→ **PASSAGE SHOWN**:
* * * *
Periodic Reporting for period 1 - iNtoPoreAge (Assessing transcriptional and nuclear pore aging in age-equivalent and rejuvenated induced neurons from Alzheimer patients )
Reporting period: 2019-08-01 to 2021-07-31
The focus of this research is to study the biology of cellular aging and its relationship to neurodegenerative diseases by combining human patient-derived culture models with molecular biology, cell biology, and big data quantitative biology. Specifically, my research mostly focusses on the nuclear pore, a major driver of aging, and a convergence platform for biological age and other disease risk factors to cause for example Alzheimer‘s disease (AD). My approach involves the combination of state-of-the-art human cell reprogramming technologies such as induced pluripotent stem cell (iPSC) differentiation and direct neuronal conversion (iN) with next-generation sequencing technologies, multi-omic big data approaches, and functional neuroscience to unravel the biological meaning of old age to human neurons and the development of AD.
Foundational parts and ideas for the project are based on my work on human cell reprogramming in the context of aging has made a strong impact on the field of human disease modeling. In a study published as a cover story in Cell Stem Cell, we could show that direct iN conversion results in age-equivalent neurons, while neuronal iPSC-based derivatives were erased of their aging information and thus face limitations in the context of modeling age-related disease. We could further show that human neurons show age-dependent defects in the nuclear pore-associated transport receptor RanBP17 and nucleocytoplasmic compartmentalization. As part of this project, we integrated our findings with the conventional concepts of neural cell differentiation and nuclear pore functions in a review article published in Experimental Gerontology.
* * * *
→ **ACTION ITEM**: Write out everything in the project report from "Reporting period: 2019-08-01" down to "development of AD.". The lines that come next have no connection to the project report.

→ **SUPPLIED DATA**:
* * * *
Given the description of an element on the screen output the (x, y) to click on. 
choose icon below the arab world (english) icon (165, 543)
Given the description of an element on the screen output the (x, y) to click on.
* * * *
→ **EXERCISE SOLUTION**:
Reporting period: 2019-08-01 to 2021-07-31
The focus of this research is to study the biology of cellular aging and its relationship to neurodegenerative diseases by combining human patient-derived culture models with molecular biology, cell biology, and big data quantitative biology. Specifically, my research mostly focusses on the nuclear pore, a major driver of aging, and a convergence platform for biological age and other disease risk factors to cause for example Alzheimer‘s disease (AD). My approach involves the combination of state-of-the-art human cell reprogramming technologies such as induced pluripotent stem cell (iPSC) differentiation and direct neuronal conversion (iN) with next-generation sequencing technologies, multi-omic big data approaches, and functional neuroscience to unravel the biological meaning of old age to human neurons and the development of AD.